| HOW TO COMPLETE THIS TASK |
Report how many lines of the following entries include the string "axis"; respond with the number alone.

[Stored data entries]
————————
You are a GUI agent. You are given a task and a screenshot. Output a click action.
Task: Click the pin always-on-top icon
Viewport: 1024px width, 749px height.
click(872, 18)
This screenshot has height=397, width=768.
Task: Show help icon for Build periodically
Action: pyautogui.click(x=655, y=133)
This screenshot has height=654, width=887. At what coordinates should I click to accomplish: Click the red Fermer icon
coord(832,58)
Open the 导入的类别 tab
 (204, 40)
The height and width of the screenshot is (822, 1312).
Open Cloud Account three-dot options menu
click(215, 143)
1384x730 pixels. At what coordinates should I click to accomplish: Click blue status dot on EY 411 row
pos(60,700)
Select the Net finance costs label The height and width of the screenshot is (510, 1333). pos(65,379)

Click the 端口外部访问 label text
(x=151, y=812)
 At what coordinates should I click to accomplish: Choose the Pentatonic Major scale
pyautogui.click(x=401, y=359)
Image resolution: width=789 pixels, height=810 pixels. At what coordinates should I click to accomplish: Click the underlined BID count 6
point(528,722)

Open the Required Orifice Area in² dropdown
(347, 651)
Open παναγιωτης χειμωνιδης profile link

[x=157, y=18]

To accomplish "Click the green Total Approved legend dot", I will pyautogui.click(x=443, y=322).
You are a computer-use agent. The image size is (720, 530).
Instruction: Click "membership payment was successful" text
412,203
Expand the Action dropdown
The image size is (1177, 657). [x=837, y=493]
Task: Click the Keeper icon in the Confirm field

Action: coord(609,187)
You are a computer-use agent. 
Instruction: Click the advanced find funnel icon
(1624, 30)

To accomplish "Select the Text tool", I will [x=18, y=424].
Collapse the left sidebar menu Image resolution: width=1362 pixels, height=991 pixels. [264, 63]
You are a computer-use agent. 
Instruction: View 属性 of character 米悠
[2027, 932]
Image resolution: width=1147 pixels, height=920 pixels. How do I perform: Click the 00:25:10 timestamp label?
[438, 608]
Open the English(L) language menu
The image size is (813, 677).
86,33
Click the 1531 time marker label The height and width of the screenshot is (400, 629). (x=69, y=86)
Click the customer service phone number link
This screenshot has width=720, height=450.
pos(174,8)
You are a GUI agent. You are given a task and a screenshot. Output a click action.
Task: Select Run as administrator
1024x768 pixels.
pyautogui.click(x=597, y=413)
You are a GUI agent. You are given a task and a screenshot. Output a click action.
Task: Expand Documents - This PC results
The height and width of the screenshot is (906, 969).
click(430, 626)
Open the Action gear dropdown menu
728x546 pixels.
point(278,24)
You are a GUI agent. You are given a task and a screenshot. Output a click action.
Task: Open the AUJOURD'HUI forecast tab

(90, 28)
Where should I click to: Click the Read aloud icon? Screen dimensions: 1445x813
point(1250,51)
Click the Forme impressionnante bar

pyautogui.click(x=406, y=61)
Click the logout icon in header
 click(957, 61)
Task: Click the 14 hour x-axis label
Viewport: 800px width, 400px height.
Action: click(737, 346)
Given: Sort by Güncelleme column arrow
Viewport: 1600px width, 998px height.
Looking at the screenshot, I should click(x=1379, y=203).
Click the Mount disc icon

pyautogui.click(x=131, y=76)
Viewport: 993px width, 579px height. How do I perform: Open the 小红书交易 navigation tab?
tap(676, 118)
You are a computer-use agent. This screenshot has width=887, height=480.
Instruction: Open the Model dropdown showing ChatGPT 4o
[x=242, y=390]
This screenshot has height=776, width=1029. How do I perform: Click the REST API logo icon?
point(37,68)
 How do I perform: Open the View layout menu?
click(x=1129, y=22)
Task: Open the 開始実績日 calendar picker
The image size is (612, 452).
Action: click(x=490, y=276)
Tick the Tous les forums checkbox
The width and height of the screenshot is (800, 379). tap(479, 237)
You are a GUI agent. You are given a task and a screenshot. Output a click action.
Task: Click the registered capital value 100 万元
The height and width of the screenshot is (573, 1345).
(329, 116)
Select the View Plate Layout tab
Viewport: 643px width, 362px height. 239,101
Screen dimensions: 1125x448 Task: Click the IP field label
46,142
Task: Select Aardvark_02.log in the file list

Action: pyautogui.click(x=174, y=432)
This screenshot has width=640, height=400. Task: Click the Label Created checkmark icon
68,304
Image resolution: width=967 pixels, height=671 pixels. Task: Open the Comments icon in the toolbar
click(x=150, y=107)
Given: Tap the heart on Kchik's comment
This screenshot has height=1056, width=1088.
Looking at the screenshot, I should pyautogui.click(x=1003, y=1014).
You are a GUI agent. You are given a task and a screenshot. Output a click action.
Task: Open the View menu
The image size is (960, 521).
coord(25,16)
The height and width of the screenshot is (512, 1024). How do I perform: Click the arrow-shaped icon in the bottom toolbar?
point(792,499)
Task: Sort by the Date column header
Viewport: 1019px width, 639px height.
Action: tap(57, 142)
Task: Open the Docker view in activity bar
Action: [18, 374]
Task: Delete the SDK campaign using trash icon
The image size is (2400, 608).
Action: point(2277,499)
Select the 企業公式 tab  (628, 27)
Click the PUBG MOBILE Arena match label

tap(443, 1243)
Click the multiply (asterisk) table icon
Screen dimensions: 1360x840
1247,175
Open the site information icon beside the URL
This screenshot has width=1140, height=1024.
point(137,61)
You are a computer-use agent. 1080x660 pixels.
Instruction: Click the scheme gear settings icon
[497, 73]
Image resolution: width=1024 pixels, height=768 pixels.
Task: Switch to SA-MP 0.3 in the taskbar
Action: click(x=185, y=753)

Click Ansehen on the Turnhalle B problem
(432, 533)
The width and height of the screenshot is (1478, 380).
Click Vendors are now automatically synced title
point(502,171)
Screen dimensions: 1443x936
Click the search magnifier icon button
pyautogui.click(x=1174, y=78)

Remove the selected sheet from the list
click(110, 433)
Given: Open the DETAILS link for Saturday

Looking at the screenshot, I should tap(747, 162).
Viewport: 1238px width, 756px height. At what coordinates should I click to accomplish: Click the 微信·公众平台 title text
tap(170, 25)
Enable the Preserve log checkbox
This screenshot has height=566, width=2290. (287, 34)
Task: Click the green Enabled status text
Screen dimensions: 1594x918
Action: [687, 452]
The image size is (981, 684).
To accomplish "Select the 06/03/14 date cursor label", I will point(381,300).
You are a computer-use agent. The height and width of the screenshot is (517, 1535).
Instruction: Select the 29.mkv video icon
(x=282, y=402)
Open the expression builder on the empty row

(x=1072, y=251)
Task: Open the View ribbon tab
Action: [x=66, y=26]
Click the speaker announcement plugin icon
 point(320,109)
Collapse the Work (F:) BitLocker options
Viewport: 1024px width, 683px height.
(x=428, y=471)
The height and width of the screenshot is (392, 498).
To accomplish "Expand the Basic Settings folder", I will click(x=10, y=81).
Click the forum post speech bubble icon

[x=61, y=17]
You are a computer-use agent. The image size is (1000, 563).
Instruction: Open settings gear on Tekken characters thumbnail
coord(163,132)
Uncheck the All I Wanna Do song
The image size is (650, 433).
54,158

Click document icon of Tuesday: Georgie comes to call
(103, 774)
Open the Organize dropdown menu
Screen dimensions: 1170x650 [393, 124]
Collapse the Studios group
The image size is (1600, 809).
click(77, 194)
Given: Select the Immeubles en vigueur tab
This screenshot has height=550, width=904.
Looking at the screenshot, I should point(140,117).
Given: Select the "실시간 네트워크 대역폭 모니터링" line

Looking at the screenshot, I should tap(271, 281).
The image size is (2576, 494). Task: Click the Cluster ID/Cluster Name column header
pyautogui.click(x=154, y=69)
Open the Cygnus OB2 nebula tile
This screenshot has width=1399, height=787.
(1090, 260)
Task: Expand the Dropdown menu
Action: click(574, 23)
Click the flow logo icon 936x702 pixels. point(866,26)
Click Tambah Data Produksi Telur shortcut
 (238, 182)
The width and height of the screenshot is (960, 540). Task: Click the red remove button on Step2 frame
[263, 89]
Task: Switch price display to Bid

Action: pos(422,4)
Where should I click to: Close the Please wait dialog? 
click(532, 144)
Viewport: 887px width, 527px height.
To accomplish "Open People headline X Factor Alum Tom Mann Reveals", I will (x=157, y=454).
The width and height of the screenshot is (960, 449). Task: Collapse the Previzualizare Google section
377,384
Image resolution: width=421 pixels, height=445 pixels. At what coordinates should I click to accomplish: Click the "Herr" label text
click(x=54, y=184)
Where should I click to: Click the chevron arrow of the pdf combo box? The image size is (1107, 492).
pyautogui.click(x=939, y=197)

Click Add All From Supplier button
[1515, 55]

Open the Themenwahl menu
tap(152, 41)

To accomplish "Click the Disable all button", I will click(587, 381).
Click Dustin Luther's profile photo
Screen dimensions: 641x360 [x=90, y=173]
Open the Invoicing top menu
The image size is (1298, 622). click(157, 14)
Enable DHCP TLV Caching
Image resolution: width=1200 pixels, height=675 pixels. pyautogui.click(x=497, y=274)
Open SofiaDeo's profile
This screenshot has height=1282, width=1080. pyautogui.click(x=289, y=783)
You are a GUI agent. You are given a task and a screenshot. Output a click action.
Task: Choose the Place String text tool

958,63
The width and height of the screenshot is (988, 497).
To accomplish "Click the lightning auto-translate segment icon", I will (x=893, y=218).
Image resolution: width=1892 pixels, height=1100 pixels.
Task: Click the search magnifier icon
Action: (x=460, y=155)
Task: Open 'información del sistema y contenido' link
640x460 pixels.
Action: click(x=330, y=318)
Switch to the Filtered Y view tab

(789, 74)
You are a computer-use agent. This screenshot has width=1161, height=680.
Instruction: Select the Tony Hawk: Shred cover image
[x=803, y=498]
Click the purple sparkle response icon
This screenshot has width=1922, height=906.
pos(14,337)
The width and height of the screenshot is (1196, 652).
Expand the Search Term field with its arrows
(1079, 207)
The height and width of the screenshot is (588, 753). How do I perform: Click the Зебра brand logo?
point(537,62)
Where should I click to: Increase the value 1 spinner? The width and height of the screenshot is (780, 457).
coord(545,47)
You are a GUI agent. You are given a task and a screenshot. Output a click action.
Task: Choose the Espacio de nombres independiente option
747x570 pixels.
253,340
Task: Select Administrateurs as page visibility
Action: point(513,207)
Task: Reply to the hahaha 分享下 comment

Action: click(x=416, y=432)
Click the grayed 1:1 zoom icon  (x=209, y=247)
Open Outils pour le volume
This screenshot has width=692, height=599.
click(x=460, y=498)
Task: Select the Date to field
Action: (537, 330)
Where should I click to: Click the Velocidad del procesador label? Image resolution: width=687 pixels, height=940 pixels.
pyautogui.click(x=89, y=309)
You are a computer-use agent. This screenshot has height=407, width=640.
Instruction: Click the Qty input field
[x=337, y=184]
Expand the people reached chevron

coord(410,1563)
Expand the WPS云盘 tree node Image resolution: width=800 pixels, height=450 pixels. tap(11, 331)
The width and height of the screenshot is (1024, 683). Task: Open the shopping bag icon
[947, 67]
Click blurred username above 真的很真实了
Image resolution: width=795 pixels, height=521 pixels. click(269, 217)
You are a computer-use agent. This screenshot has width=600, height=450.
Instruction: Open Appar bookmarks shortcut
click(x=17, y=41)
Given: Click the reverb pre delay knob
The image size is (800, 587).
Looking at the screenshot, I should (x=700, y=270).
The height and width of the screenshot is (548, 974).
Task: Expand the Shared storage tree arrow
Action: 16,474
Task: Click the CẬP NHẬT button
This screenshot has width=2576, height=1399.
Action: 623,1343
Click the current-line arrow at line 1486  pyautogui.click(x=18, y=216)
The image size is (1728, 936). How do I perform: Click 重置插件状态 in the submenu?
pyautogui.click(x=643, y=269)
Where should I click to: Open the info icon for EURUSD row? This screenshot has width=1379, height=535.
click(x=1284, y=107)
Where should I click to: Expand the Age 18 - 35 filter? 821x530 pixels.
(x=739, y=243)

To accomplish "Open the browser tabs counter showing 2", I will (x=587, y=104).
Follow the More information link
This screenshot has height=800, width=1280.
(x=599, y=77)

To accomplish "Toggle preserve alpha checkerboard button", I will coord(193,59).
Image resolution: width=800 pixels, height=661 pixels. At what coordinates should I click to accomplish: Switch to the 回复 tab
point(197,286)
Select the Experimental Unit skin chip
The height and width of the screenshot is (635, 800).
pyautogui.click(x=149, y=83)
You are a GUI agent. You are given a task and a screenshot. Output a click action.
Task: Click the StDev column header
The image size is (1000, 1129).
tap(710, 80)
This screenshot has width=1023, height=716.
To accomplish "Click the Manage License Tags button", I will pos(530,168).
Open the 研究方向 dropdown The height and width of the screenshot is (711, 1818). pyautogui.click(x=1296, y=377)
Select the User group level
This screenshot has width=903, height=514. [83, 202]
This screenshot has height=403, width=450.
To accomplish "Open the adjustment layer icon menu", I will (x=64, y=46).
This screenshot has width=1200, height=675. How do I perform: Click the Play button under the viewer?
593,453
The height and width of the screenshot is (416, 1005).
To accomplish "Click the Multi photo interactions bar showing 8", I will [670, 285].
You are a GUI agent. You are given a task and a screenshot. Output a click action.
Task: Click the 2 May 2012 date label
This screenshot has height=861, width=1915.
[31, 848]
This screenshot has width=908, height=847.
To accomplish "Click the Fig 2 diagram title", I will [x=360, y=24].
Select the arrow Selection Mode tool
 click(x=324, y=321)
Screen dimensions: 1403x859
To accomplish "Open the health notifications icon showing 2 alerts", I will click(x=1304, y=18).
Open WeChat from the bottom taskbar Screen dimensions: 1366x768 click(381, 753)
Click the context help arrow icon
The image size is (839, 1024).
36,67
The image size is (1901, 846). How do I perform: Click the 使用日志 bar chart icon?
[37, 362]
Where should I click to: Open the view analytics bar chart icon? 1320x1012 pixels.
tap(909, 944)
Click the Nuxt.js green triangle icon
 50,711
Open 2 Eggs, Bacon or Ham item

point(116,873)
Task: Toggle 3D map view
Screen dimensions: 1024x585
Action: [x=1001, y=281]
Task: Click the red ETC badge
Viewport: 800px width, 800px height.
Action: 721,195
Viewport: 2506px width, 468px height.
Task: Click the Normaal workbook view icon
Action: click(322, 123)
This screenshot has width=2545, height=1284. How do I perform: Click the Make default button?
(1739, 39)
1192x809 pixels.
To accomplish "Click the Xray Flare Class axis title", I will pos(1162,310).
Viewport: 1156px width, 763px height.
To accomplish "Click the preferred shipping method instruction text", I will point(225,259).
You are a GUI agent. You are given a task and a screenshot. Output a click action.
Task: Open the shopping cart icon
————————
| SOLVED PROBLEM |
2